Saved data entries:
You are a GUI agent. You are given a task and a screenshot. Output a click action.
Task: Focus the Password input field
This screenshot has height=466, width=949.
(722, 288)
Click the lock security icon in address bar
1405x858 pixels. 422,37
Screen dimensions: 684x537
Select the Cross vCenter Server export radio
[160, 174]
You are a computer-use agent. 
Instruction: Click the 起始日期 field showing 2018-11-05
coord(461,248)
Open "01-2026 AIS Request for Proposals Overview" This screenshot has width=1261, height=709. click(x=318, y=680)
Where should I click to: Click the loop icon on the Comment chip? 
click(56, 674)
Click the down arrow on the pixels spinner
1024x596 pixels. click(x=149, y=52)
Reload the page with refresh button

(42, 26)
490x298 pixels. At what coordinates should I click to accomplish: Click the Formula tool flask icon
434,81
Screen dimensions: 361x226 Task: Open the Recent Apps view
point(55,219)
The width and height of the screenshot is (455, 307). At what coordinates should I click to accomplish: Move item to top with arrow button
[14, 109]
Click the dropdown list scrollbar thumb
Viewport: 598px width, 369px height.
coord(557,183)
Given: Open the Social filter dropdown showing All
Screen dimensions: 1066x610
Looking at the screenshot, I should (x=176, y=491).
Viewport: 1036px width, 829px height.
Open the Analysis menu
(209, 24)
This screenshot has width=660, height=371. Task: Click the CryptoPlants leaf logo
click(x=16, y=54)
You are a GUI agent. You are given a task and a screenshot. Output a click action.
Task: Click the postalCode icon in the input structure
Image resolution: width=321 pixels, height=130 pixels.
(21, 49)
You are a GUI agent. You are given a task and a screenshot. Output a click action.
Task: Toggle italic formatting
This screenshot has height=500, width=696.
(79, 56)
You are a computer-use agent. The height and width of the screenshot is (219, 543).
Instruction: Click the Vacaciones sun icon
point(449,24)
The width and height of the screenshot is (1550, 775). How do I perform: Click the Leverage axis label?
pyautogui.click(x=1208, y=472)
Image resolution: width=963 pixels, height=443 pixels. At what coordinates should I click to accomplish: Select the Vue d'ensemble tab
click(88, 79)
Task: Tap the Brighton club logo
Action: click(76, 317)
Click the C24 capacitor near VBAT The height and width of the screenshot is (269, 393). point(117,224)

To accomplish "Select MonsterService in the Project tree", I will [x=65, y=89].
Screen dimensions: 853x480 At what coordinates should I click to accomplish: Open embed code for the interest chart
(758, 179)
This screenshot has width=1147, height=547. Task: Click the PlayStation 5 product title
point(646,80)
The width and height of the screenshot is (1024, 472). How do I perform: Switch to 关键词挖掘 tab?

**Your goal:**
What goes in the answer is the run of lines from the one holding "Screen dimensions: 853x480" to the end of the entries, reproduced exactly and with nothing else.

**Task result:**
Screen dimensions: 853x480 At what coordinates should I click to accomplish: Open embed code for the interest chart
(758, 179)
This screenshot has width=1147, height=547. Task: Click the PlayStation 5 product title
point(646,80)
The width and height of the screenshot is (1024, 472). How do I perform: Switch to 关键词挖掘 tab?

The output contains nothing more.